The k-means method was used to perform the analysis. The algorithm gathers the cluster points in such a way that the cumulative distance between the points and the cluster midpoint, where they are located, is minimal, but that the distance between clusters is a maximum. The square of the Euclidean distance was used as a measure of distance. The choice check details of the number of clusters is a tricky problem. The most convenient situation is when there are environmental pointers to the number of features investigated, as this will then be equal to the number of clusters formed. If such information
is unavailable, one can employ automated methods. Of 30 methods of cluster number choice analysed by Milligan & Cooper (1985), the method of Caliński & Harabasz (1974) was identified as one of the most reliable for determining the maximum of the Caliński-Harabasz index CHindex. It was defined as equation(20) CHindex=BK−1×N−KW, where N – number of all points, K – number of clusters, B – Alectinib in vivo distance between clusters and W – the distance within clusters. The magnitudes of B and W are obtained as follows: equation(21) B=∑k=1Knk||zk−z||2,W=∑k=1K∑i=1nk||xi∈k−zk||2,
where nk – number of points in cluster k, zk – position of the centre of cluster k, z – position of the centre of all points, xi∈ k – the i-th point located in cluster k, and || || is the distance norm ( Maulik & Bandyopadhyay 2002). Ray & Turi (1999) derived another method of determining cluster numbers. Their index makes direct use of the BCKDHB cluster assumption choice and is defined as follows: equation(22) IIindex=intraintra=N−1∑k=1K∑i=1nk||xi∈k−zk||2min||zi−zj||2,
where ‘intra’ is the mean distance between the points and the centre of the cluster containing them, while ‘inter’ is the minimum distance between the clusters.

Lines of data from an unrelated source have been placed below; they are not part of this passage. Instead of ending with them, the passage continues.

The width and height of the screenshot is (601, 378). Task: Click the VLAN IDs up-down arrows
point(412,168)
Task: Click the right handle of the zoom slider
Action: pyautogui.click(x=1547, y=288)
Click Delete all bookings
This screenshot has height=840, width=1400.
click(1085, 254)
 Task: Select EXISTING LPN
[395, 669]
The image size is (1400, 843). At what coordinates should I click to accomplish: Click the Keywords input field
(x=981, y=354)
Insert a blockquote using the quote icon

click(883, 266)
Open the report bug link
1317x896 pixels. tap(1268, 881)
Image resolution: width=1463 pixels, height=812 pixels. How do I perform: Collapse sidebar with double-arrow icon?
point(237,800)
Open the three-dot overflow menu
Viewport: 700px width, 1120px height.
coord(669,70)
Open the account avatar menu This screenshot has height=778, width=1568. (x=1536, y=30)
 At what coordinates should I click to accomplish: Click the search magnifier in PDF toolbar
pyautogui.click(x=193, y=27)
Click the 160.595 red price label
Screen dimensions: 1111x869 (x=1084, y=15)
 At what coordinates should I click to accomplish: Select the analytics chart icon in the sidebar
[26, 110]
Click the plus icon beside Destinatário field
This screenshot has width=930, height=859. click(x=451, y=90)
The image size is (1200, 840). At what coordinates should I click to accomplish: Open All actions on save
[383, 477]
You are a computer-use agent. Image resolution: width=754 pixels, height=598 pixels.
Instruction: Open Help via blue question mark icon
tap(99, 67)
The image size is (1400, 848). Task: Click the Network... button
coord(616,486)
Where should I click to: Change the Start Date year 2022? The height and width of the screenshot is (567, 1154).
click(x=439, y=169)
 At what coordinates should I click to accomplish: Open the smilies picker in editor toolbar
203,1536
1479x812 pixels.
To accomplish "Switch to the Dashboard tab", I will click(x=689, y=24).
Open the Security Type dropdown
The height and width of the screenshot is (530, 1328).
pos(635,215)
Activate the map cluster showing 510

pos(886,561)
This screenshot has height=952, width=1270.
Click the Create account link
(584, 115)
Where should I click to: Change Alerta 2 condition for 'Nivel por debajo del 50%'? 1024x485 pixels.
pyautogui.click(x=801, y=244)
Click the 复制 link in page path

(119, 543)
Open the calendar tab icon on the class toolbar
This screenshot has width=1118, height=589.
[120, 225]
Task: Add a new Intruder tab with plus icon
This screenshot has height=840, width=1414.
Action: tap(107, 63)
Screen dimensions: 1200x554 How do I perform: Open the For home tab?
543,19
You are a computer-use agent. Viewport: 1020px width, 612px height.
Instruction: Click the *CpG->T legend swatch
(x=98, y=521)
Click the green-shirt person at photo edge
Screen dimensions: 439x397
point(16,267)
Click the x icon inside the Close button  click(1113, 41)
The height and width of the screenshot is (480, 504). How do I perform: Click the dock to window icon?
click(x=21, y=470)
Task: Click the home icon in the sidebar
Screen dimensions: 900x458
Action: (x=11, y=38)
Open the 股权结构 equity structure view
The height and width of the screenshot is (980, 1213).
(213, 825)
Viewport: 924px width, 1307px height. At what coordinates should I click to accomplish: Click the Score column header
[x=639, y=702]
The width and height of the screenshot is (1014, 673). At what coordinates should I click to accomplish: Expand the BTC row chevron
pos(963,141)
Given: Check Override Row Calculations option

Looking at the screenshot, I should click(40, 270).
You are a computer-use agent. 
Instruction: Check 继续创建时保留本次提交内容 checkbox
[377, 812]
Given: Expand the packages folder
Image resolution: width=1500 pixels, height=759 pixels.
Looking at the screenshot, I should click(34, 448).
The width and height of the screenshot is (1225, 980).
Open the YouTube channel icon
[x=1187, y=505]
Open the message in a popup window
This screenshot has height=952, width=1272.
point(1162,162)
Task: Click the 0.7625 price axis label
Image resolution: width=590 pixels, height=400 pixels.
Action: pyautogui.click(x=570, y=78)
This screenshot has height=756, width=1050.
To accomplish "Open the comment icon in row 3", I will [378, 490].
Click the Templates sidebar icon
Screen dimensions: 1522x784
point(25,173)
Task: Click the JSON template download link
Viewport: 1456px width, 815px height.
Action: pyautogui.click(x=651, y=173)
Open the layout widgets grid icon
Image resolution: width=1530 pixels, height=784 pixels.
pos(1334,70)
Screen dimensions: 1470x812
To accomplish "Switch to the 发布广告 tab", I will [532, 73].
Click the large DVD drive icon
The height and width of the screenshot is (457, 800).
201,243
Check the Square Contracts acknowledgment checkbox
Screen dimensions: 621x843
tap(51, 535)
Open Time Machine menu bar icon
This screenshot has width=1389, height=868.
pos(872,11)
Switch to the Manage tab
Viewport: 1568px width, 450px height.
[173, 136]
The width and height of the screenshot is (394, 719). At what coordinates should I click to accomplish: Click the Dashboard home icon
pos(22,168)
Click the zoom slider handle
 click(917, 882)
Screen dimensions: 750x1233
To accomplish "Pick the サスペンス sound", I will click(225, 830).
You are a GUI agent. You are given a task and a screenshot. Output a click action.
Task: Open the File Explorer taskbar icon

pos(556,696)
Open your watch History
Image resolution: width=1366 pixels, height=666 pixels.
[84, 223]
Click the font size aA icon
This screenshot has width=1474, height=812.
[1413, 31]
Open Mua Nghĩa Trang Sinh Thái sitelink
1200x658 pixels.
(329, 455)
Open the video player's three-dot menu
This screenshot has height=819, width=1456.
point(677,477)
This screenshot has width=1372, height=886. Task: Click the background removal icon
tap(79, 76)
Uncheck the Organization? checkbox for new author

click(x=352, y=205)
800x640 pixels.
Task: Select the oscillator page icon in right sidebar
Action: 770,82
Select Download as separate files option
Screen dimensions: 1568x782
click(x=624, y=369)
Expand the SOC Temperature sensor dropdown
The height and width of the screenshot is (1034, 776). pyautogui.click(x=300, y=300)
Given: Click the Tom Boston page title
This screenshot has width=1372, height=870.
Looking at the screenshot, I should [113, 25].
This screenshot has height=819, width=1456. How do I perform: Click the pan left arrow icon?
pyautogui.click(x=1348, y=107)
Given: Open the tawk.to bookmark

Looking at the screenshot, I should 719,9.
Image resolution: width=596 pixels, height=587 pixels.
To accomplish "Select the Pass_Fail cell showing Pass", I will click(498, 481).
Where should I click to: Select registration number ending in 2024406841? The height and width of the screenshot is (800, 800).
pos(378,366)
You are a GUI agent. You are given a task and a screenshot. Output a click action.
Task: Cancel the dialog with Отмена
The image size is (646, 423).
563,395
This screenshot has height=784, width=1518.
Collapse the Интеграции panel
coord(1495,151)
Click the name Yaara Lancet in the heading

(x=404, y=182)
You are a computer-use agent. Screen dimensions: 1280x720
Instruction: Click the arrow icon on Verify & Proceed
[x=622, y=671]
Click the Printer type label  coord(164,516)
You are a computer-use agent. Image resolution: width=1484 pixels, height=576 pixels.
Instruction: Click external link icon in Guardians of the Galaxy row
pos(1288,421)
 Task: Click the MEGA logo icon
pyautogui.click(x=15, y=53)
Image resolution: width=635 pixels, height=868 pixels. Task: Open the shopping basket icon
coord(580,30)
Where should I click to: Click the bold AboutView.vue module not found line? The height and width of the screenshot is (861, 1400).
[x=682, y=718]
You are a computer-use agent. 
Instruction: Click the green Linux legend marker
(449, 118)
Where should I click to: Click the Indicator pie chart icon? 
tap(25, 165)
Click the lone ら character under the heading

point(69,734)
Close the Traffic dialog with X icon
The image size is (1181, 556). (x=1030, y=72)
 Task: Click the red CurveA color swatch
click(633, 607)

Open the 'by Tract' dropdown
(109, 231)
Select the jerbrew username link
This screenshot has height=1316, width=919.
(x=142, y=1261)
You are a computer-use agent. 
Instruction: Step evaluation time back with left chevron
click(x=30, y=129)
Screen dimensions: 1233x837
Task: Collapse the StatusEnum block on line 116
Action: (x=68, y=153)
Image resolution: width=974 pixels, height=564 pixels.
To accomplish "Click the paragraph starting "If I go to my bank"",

In these cases the number of clusters involves finding the maximum of CHindex or minimum of IIindex. Both indices were determined for numbers of clusters from 2 to 20 in all the cases analysed (Figure 9). In general CHindex decreases and IIindex increases with increasing numbers of clusters. Despite the many deviations from the above trend for both indices it was difficult to define the cluster number. A small number of clusters was found to be the most appropriate. To identify the maximum number of clusters, the total distance between the points and each cluster centre (where they are located) was defined: equation(23) WK=∑k=1K∑i=1nk‖xi∈k−zk‖2. By analysing the WK – WK − 1 dependence ( Figure 9), on the assumption that the value must not be too high, 6 was chosen as the most appropriate value. Cluster analysis was performed for two to six clusters for deviation types MV, LT, ST separately and for all the types. In order to assign a specific cluster to a seabed morphological type, the results for the example profile were analysed first.